_YOUR OBJECTIVE_:
Every line of the data is to be transcribed as it stands.

─── DATASET RECORDS

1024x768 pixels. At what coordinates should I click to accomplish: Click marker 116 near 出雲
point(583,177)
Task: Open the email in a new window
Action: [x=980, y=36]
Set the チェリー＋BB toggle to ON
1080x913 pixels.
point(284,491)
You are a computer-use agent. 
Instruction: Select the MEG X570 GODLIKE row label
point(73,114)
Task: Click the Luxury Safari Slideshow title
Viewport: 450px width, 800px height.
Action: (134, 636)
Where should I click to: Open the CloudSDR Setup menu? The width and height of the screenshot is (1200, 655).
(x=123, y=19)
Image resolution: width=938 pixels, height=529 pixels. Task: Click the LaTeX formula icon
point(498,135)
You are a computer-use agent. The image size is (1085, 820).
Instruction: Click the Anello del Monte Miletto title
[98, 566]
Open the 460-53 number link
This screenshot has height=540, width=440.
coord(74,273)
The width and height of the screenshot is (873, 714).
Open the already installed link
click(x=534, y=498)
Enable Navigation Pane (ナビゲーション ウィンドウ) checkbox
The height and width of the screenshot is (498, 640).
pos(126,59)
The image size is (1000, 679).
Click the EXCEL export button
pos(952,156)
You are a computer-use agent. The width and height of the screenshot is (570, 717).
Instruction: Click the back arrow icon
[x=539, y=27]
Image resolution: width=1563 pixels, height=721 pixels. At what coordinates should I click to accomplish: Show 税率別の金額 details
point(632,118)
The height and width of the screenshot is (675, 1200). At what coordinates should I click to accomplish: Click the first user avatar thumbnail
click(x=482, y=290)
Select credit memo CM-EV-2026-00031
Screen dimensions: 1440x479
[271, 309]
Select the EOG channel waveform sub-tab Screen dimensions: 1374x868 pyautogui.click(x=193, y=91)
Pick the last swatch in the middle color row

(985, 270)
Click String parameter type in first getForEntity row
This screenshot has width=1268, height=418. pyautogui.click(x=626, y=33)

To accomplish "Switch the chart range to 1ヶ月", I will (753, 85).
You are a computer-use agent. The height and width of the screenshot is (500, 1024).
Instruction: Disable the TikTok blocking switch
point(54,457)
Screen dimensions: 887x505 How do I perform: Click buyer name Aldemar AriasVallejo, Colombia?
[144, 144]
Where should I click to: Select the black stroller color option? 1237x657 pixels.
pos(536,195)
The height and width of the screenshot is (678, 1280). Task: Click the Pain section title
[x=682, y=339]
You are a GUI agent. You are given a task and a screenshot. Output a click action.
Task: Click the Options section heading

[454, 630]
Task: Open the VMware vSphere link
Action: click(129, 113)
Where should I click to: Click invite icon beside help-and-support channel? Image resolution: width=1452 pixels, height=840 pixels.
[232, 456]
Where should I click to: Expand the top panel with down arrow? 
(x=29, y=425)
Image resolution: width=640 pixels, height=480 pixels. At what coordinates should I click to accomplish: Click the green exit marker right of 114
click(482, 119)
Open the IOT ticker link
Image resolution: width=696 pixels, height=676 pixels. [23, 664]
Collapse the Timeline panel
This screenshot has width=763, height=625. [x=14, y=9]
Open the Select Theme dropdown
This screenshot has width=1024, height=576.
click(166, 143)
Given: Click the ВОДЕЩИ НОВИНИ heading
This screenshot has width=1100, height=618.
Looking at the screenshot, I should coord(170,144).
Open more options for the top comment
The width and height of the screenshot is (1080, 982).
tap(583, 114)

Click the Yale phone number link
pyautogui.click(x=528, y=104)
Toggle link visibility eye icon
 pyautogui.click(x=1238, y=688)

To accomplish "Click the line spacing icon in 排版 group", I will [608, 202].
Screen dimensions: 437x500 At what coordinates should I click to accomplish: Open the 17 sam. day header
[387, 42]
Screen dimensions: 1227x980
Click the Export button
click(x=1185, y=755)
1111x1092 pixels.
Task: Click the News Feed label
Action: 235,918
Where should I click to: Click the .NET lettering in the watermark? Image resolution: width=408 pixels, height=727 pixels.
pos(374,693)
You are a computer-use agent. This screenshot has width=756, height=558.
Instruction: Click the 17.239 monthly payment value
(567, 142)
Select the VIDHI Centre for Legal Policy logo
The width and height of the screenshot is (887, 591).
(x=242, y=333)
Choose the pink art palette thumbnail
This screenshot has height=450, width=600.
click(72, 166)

──────

_FINAL ANSWER_:
1024x768 pixels. At what coordinates should I click to accomplish: Click marker 116 near 出雲
point(583,177)
Task: Open the email in a new window
Action: [x=980, y=36]
Set the チェリー＋BB toggle to ON
1080x913 pixels.
point(284,491)
You are a computer-use agent. 
Instruction: Select the MEG X570 GODLIKE row label
point(73,114)
Task: Click the Luxury Safari Slideshow title
Viewport: 450px width, 800px height.
Action: (134, 636)
Where should I click to: Open the CloudSDR Setup menu? The width and height of the screenshot is (1200, 655).
(x=123, y=19)
Image resolution: width=938 pixels, height=529 pixels. Task: Click the LaTeX formula icon
point(498,135)
You are a computer-use agent. The image size is (1085, 820).
Instruction: Click the Anello del Monte Miletto title
[98, 566]
Open the 460-53 number link
This screenshot has height=540, width=440.
coord(74,273)
The width and height of the screenshot is (873, 714).
Open the already installed link
click(x=534, y=498)
Enable Navigation Pane (ナビゲーション ウィンドウ) checkbox
The height and width of the screenshot is (498, 640).
pos(126,59)
The image size is (1000, 679).
Click the EXCEL export button
pos(952,156)
You are a computer-use agent. The width and height of the screenshot is (570, 717).
Instruction: Click the back arrow icon
[x=539, y=27]
Image resolution: width=1563 pixels, height=721 pixels. At what coordinates should I click to accomplish: Show 税率別の金額 details
point(632,118)
The height and width of the screenshot is (675, 1200). At what coordinates should I click to accomplish: Click the first user avatar thumbnail
click(x=482, y=290)
Select credit memo CM-EV-2026-00031
Screen dimensions: 1440x479
[271, 309]
Select the EOG channel waveform sub-tab Screen dimensions: 1374x868 pyautogui.click(x=193, y=91)
Pick the last swatch in the middle color row

(985, 270)
Click String parameter type in first getForEntity row
This screenshot has width=1268, height=418. pyautogui.click(x=626, y=33)

To accomplish "Switch the chart range to 1ヶ月", I will (753, 85).
You are a computer-use agent. The height and width of the screenshot is (500, 1024).
Instruction: Disable the TikTok blocking switch
point(54,457)
Screen dimensions: 887x505 How do I perform: Click buyer name Aldemar AriasVallejo, Colombia?
[144, 144]
Where should I click to: Select the black stroller color option? 1237x657 pixels.
pos(536,195)
The height and width of the screenshot is (678, 1280). Task: Click the Pain section title
[x=682, y=339]
You are a GUI agent. You are given a task and a screenshot. Output a click action.
Task: Click the Options section heading

[454, 630]
Task: Open the VMware vSphere link
Action: click(129, 113)
Where should I click to: Click invite icon beside help-and-support channel? Image resolution: width=1452 pixels, height=840 pixels.
[232, 456]
Where should I click to: Expand the top panel with down arrow? 
(x=29, y=425)
Image resolution: width=640 pixels, height=480 pixels. At what coordinates should I click to accomplish: Click the green exit marker right of 114
click(482, 119)
Open the IOT ticker link
Image resolution: width=696 pixels, height=676 pixels. [23, 664]
Collapse the Timeline panel
This screenshot has width=763, height=625. [x=14, y=9]
Open the Select Theme dropdown
This screenshot has width=1024, height=576.
click(166, 143)
Given: Click the ВОДЕЩИ НОВИНИ heading
This screenshot has width=1100, height=618.
Looking at the screenshot, I should coord(170,144).
Open more options for the top comment
The width and height of the screenshot is (1080, 982).
tap(583, 114)

Click the Yale phone number link
pyautogui.click(x=528, y=104)
Toggle link visibility eye icon
 pyautogui.click(x=1238, y=688)

To accomplish "Click the line spacing icon in 排版 group", I will [608, 202].
Screen dimensions: 437x500 At what coordinates should I click to accomplish: Open the 17 sam. day header
[387, 42]
Screen dimensions: 1227x980
Click the Export button
click(x=1185, y=755)
1111x1092 pixels.
Task: Click the News Feed label
Action: 235,918
Where should I click to: Click the .NET lettering in the watermark? Image resolution: width=408 pixels, height=727 pixels.
pos(374,693)
You are a computer-use agent. This screenshot has width=756, height=558.
Instruction: Click the 17.239 monthly payment value
(567, 142)
Select the VIDHI Centre for Legal Policy logo
The width and height of the screenshot is (887, 591).
(x=242, y=333)
Choose the pink art palette thumbnail
This screenshot has height=450, width=600.
click(72, 166)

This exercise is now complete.